World's Largest Resource for Cardiovascular Perfusion

Perfusion NewswireBiologics ZoneCardioplegic or Fibrillatory Arrest for Correction of Partial and Intermediate Atrioventricular Septal Defects?

Cardioplegic or Fibrillatory Arrest for Correction of Partial and Intermediate Atrioventricular Septal Defects?

Objectives: Certain congenital cardiac surgeries can be performed in
ventricular fibrillation (Vfib) as an alternative to cardioplegic arrest. Use
of Vfib facilitates minimally invasive procedures via partial inferior sternotomy
and avoids cardioplegia related problems, but could involve other risks, e.g.,
air embolism. This study was conducted to compare the two techniques with
regard to myocardial damage, operative results and outcome. 

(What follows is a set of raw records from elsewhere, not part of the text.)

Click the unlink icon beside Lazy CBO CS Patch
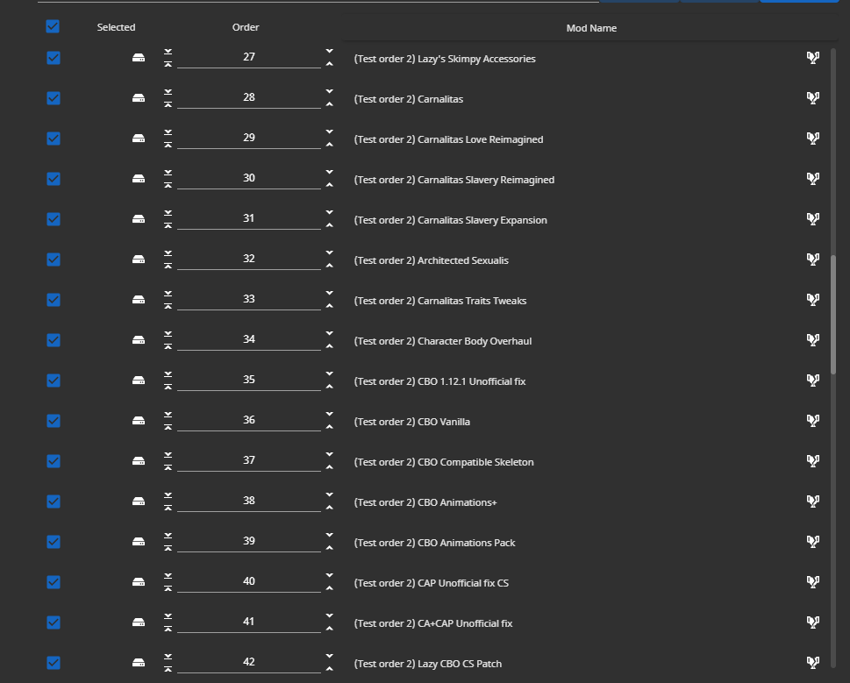 [x=812, y=662]
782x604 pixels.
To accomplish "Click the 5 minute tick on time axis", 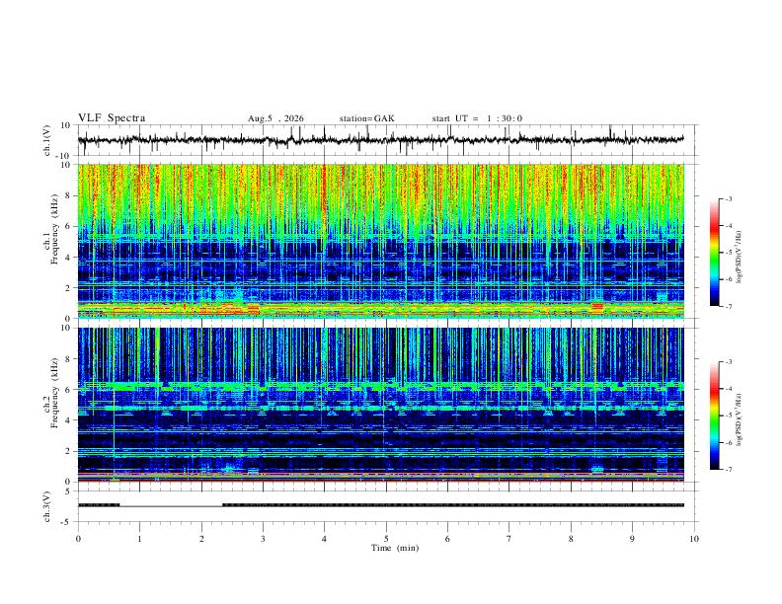I will coord(386,539).
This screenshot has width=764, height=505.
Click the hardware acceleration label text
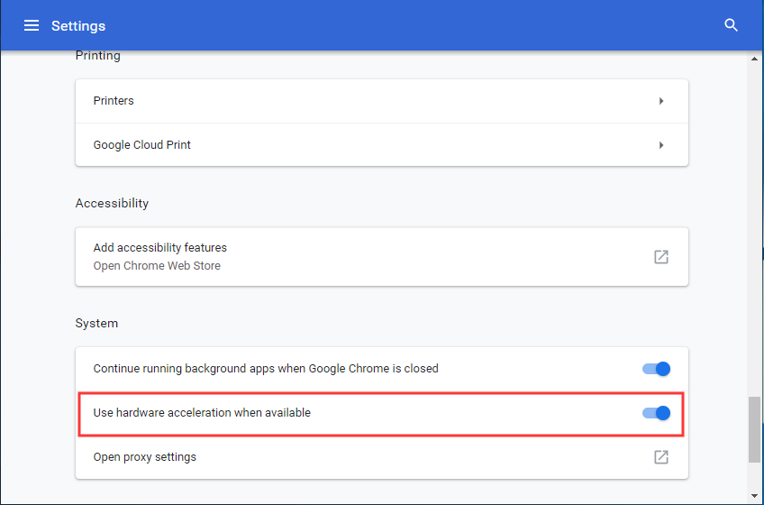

Methods: A retrospective analysis (2012–2014) was performed. 21
patients with partial or intermediate atrioventricular septal defect (AVSD)
were assigned to either group A: crystalloid cardioplegia (n = 10, mean age: 0.8 ± 1.5 years, range: 0.3–7
years) or group B: ventricular fibrillation (n = 11, mean age: 5.7 ± 5.9 years, range: 0.8–19
years). Patients in group A underwent full sternotomy, while 9/11 (81%)
patients in group B had partial inferior sternotomy. All patients were operated
with extracorporeal circulation (ECC) and mild hypothermia. ASDs were closed by
autologous pericardial patch, VSDs, if present, by direct suture. AV-valves
were reconstructed, at least with closure of the cleft in left AV-valve.High-sensitive
troponin T (hsTNT) and CK-MB were measured on arrival in the ICU and on the 1st
postoperative day. 

Results: Procedure time (A: 200 ± 20
minutes vs. B: 208 ± 44 minutes, p = 0.55) and ECC time (A: 114 ± 13 minutes vs. B: 116 ± 28 minutes, p = 0.82) did not differ. All
patients were successfully weaned from CPB. After arrival in the ICU, hsTNT was
3705 ± 2112 pg/mL in group A and
3142 ± 1947 pg/mL in group B (p = 0.562). On postoperative
day 1, hsTNT was 2100 ± 1421 pg/mL in group A and
1644 ± 739 pg/mL in group B (p = 0.461). CK-MB was 270 ± 113 U/L in group A and 224 ± 106 U/L in group B (p = 0.324) directly after the
procedure. On post-operative day 1, CK-MB was 80 ± 38 U/L
in group A and 104 ± 56 U/L in group B (p = 0.425). No need for
re-operation occurred, no residual ASD/VSD was detected. AV-valves
regurgitation was mild at most if present at all. No deaths or strokes were
observed. 

Conclusion: Use of Vfib did not obstruct weaning from CPB in patients
undergoing partial and intermediate AVSD repair. Vfib did not increase
myocardial damage as determined by postoperative cardiac enzyme release. Use of
Vfib did not increase the risk of cerebrovascular events in the study
population investigated. Therefore, Vfib proved to be a safe alternative to
cardioplegic arrest and facilitated use of partial sternotomy in most patients.